E arremata o preclaro religioso: “Certamente, um casal homossexual que deseje viver maritalmente tem esse direito, desde que não imponha a toda uma sociedade a sua escolha. [....] O que não se deve aceitar de modo algum é que isso exija que se crie um casamento legal e, ainda mais, com a possibilidade de adoção de crianças! [....] Uma sociedade decente tem o dever de tutelar a família e as crianças. A questão é que nossa sociedade já há muito deixou de ser decente... Nossa sociedade é doente; doente do orgulho cego de uma humanidade que pensa que é a norma de si própria, o critério do bem e do mal!” (“A União Civil dos Homossexuais -2”, sítio www.padrehenrique.com).

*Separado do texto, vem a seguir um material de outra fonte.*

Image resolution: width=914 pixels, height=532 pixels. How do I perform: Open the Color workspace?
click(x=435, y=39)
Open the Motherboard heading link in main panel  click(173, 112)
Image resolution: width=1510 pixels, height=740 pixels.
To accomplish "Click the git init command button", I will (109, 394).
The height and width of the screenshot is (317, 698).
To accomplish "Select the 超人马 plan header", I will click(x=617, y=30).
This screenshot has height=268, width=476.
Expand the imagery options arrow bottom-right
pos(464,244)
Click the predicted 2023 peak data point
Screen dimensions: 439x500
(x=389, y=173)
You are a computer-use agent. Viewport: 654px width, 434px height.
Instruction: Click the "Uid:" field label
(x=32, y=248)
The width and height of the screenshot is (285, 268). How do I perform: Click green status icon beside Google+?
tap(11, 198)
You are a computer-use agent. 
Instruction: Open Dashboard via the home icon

Nivaldo Cordeiro, com a perspicácia que lhe é peculiar, fornece-nos o arremate derradeiro do tema: “Tem sido, o cristianismo, o veículo pelo qual a atualidade histórica tem sido transmitida nos dois últimos milênios e não podemos deixar de creditar à Igreja Católica o mérito de reconhecer na filosofia clássica seu outro Testamento, conforme a análise lúcida do então jovem teólogo Joseph Ratzinger, no seu Introdução ao Cristianismo, de 1967. Essa consciência história é o impregnar-se com as virtudes da tradição, a temperança, o senso de justiça, a tolerância. Virtudes assim podem ser praticadas sem que haja a aquisição de cultura livresca, bastando que não seja quebrado o fio da tradição. Por isso que Ortega insistia que um dos direitos mais importantes da pessoa humana era o da ‘continuidade’, precisamente o de se ter um passado e de se viver o presente, construindo o futuro, sem perder de vista o legado precioso das gerações anteriores” (“As Massas e o Estado em Ortega y Gasset, sítio eletrônico www.nivaldocordeiro.net).
É inadmissível romper com todos os valores e virtudes que a tradição nos legou. É inconcebível, em nome de um equivocado relativismo moral, romper com a herança cultural que a história ocidental nos transmitiu. Temos direito à continuidade, à tradição; temos direito a valores universais e transcendentais.